▶ [TASK TO COMPLETE]: Please return every line in the entries below with the word "feedback" in it.

(Collected data entries)
-.-.-

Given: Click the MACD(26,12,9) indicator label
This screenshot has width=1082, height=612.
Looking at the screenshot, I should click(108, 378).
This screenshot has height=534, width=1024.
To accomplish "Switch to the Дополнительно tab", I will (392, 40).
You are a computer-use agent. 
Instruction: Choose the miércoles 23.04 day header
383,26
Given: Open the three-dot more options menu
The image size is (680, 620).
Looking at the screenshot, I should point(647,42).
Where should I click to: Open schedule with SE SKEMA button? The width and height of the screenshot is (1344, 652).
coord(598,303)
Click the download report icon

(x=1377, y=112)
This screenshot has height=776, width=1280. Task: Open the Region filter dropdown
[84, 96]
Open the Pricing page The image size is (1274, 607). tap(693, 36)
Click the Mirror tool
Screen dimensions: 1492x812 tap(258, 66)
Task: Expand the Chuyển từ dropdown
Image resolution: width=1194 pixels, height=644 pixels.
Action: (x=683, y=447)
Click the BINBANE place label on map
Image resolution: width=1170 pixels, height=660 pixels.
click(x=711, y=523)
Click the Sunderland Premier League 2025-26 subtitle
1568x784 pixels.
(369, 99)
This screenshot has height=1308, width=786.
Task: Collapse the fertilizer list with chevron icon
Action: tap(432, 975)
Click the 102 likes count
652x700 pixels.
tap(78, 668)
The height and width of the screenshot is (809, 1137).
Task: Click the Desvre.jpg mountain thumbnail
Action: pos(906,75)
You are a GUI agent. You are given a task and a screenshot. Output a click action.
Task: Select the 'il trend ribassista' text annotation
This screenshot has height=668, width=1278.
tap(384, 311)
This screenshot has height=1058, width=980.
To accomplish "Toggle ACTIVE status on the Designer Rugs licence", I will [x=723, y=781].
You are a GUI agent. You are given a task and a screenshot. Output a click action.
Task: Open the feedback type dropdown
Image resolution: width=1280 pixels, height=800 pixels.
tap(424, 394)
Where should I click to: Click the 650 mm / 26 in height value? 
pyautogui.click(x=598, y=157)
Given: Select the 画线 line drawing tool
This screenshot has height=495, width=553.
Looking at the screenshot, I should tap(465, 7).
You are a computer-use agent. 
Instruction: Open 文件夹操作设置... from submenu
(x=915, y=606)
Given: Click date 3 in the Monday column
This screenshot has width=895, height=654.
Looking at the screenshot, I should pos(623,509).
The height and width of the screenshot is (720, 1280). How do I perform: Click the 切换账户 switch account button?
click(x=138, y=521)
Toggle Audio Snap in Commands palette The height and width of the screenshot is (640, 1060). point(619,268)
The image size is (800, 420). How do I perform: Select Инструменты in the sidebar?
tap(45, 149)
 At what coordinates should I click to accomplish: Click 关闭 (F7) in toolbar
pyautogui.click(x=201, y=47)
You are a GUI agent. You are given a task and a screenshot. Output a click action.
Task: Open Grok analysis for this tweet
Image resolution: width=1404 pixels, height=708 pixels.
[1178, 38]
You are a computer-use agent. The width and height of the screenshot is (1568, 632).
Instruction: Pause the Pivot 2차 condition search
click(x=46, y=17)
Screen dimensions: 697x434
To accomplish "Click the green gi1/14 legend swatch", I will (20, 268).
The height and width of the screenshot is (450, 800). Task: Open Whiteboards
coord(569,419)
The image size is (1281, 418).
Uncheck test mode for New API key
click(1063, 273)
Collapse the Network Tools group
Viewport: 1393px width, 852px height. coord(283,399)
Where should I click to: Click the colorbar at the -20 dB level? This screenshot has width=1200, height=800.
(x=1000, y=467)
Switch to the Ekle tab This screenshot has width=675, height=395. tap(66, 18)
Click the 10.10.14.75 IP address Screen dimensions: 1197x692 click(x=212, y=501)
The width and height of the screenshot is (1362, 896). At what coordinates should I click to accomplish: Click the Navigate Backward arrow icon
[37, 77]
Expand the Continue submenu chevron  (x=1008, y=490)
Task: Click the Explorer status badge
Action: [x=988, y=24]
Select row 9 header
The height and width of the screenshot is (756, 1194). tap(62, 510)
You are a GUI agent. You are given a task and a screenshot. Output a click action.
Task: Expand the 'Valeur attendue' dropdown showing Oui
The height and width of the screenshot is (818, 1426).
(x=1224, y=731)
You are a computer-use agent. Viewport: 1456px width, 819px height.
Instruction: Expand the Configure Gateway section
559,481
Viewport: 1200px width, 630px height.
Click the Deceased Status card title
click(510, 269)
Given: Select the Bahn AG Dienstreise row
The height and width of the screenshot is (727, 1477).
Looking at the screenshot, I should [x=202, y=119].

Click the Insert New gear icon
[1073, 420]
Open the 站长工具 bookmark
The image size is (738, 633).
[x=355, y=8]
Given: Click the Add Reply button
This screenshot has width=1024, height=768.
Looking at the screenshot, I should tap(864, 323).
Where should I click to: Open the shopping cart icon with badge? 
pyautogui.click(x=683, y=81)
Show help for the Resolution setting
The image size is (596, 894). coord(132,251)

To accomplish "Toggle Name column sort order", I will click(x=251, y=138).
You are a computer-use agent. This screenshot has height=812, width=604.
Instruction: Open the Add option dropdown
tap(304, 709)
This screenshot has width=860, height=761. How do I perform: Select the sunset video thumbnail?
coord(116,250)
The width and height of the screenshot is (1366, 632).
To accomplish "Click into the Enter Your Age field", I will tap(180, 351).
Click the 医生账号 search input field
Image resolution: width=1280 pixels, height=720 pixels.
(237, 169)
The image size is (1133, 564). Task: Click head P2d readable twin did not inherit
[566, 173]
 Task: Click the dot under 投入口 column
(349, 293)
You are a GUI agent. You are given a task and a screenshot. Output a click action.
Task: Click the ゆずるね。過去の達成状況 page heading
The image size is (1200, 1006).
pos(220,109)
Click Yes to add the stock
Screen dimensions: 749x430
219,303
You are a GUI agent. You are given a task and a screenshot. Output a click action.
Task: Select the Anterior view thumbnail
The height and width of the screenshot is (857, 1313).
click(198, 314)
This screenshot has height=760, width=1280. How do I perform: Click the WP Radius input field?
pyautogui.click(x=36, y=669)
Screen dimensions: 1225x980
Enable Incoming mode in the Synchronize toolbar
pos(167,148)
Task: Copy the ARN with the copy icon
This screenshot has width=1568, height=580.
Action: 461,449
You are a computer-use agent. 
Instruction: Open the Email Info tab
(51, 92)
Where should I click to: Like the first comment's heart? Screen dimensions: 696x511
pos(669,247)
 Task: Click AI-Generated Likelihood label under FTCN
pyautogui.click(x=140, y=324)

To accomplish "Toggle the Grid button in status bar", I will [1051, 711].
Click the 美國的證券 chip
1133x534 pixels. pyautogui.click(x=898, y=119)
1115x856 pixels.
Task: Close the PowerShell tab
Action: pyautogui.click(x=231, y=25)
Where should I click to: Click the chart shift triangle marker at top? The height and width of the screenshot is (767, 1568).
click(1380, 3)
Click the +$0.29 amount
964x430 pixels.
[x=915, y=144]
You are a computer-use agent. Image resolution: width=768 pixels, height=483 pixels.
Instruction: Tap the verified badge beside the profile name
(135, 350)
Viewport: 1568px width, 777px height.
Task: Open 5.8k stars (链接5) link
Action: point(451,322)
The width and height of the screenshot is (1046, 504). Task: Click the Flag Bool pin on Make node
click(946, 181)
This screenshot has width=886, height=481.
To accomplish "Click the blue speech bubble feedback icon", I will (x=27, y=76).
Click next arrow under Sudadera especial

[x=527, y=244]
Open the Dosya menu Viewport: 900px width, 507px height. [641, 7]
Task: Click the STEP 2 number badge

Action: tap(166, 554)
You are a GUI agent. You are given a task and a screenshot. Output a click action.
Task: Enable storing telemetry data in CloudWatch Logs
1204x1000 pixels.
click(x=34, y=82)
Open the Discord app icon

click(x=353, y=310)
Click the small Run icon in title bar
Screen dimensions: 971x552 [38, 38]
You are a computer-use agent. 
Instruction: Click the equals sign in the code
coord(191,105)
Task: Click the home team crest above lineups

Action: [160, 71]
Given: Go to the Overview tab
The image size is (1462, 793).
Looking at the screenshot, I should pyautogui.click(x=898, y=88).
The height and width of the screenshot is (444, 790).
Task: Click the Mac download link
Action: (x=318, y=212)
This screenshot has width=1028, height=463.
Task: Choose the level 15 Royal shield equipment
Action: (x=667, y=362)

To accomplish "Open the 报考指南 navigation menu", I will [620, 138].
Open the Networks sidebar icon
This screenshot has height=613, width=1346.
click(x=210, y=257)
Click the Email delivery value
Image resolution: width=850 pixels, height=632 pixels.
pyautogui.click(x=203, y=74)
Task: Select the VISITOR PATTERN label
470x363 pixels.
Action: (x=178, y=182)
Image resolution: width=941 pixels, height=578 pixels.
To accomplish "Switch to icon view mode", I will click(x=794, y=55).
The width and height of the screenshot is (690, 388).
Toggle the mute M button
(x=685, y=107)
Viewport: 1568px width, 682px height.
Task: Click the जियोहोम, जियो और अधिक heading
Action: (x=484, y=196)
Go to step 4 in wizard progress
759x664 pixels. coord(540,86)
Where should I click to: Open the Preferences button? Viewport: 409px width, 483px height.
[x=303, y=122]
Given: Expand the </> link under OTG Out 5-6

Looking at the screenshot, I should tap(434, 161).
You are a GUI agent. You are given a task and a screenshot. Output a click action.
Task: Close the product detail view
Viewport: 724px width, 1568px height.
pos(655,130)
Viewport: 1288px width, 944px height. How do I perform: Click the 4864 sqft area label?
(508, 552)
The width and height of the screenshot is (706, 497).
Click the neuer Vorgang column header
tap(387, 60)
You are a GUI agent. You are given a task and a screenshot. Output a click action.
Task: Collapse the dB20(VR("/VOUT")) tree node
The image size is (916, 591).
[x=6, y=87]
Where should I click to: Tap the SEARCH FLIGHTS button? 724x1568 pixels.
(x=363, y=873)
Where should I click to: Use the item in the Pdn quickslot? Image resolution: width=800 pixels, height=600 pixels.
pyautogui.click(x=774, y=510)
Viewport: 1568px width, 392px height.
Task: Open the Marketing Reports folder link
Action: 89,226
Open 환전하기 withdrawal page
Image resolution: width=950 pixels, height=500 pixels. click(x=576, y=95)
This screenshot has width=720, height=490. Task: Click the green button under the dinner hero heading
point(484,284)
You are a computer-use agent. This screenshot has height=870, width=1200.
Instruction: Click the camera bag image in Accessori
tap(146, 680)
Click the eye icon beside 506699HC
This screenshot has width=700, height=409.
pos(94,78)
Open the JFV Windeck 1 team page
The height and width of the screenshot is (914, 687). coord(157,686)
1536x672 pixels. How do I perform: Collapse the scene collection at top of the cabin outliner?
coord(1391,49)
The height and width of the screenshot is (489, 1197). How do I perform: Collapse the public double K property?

-.-.-

▶ [RESULT BELOW]:
Task: Open the feedback type dropdown
To accomplish "Click the blue speech bubble feedback icon", I will (x=27, y=76).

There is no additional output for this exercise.